Having looked closely at pictures, but not having the opportunity to pull a tape measure out on one, it looks to me like a guy could swap a Honda K series with trans into one of these with only a little frame mods... a TSX K24 is a hell of a lot better motor than the Ford, 260-280whp all motor is pretty standard lately, with boost they easily clear 400 with stock internals...

Hobby Racer
07-15-2019, 05:53 PM
RetroRacing did it.

https://thefactoryfiveforum.com/showthread.php?18343-Retro-Racing-R-build&p=361428&viewfull=1#post361428

FFRSpec72
11-19-2019, 07:59 PM
Car is now for sale, minus running engine, see the for sale adds, highy motivated to sell and priced as such.

Mitch Wright
11-20-2019, 01:02 PM
Well I would have interest but afraid my wife would have another opinion on adding another project. anyway email me the info mitch@motorsportspark.org

FFRSpec72
11-20-2019, 07:46 PM
Well I would have interest but afraid my wife would have another opinion on adding another project. anyway email me the info mitch@motorsportspark.org

Fully understand ! Here is the pointer to the add https://thefactoryfiveforum.com/showthread.php?34130-818R-For-Sale with all the info , link to pictures and price

Bob_n_Cincy
11-20-2019, 10:20 PM
Car is now for sale, minus running engine, see the for sale adds, highy motivated to sell and priced as such.

Tony, sorry to see your 818R up for sale.

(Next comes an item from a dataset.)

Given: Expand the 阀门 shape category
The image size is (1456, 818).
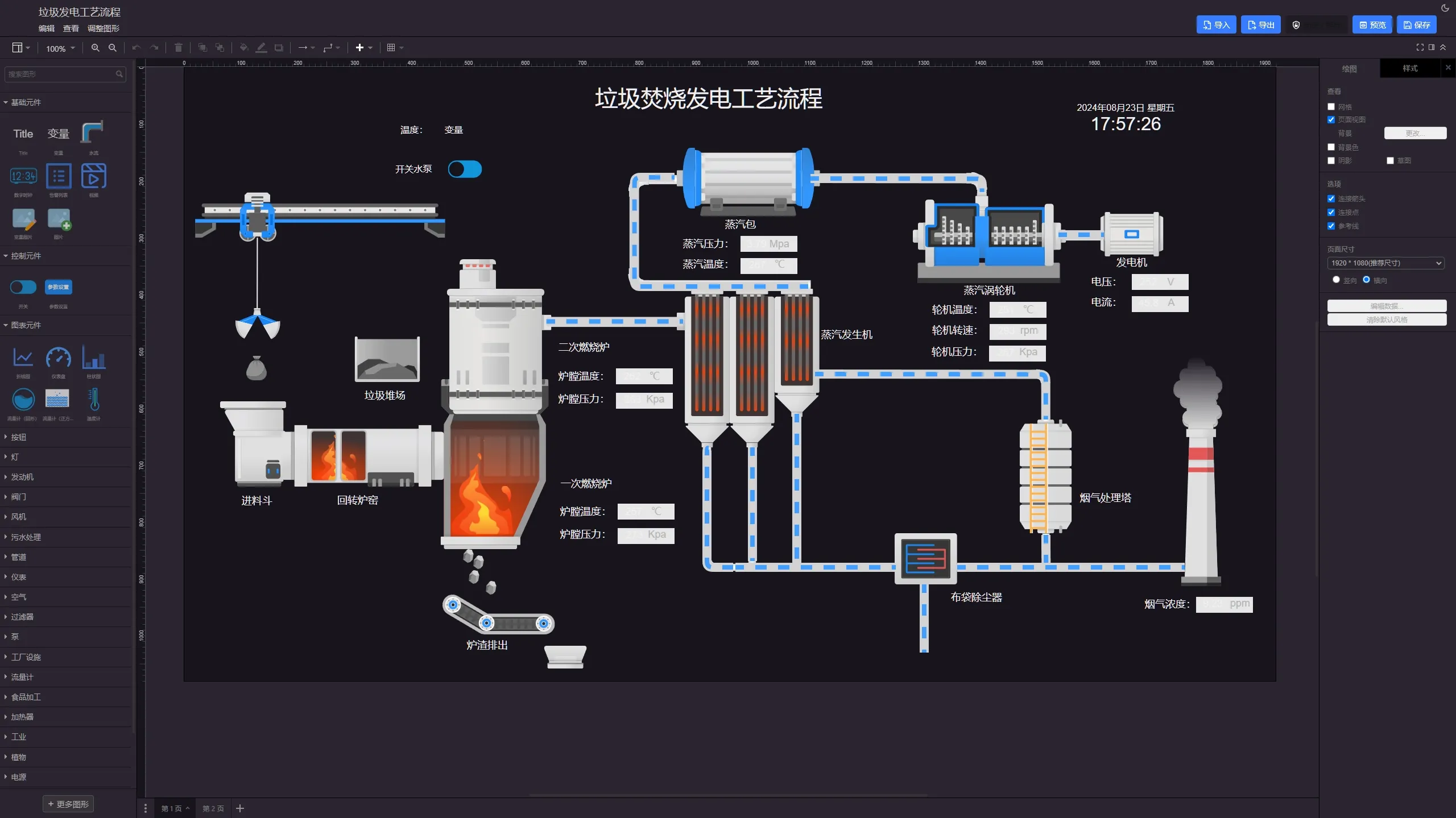Looking at the screenshot, I should pyautogui.click(x=18, y=497).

I know how much time and money you must have put into this car.
Do you mind sharing your plans moving forward?
Bob

FFRSpec72
11-20-2019, 11:54 PM
Tony, sorry to see your 818R up for sale. I know how much time and money you must have put into this car.
Do you mind sharing your plans moving forward?
Bob

I will continue racing the FFR Challenge car and battling with Karen and others on the west coast. I will might be moving to a world challenge/Grand AM car.

Blu
02-02-2020, 10:08 PM
Wow, that is not the ending I was expecting !!
Just spent hours reading every post start to finish, taking notes on your inspiring build.
So sorry it did not work out for you.
Appears many are having engine issues.

I am going with the Mitch Wright proven wet sump system and have ordered the Arctangent oil control plate this weekend. Already have the killer B pan and pickup, IAG AOS and will monitor the forums for solutions on durability of EJ25

I really enjoyed reading about your build.